2 décembre 2025 / Jerome Colombelli et Matthieu Romarin aux guitares, chant et claviers, Julien Turrin à la basse, Arnaud Ferveur à la batterie et aux percussions, et voilà le fantôme de Faith No More et surtout le chant si particulier (proche de celui d’un certain Mike Patton, oui oui, vous avez bien lu !) qui resurgit. Baikal n’est que métal - enfin, « post-metal-ambiant » même si on trouve que comme catégorie, on aurait pu trouver plus fun.
L’album Baikal qui sort sur le label Araki Records fait la part belle à des morceaux puissants, rageurs, sombres et introspectifs. Amateurs de metal, vous allez être servis.

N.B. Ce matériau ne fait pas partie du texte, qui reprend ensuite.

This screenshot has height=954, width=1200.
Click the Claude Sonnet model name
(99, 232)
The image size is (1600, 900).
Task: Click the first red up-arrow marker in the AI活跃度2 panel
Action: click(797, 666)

Amoureux de hardcore, le coeur du coeur du noyau progressif du son de « Rorscharch », à « Hikikomori », en passant par les arrangements ciselés de Matthieu Romarin laissent à penser que Baikal (qui réunit aussi bien les anciens membres de UnevenStructure que de Leprous entre autres musiciens) porte décidément bien la grise marque messine.
De ce coeur de béton glacé, mystérieux et néanmoins très généreux, l’album Baikal nous rappelle toute l’inventivité dont sont capables certains groupes issus de la scène metal : Baikal prend le risque de jouer dans la veine trip-hop autant que sous Deftones. En trois ans d’existence, le groupe - comme son nom de lac l’indique (lac dont la profondeur semble inégalée jusqu’à présent) Baikal a laissé couler son ancre et l’a accrochée à de très solides fondations.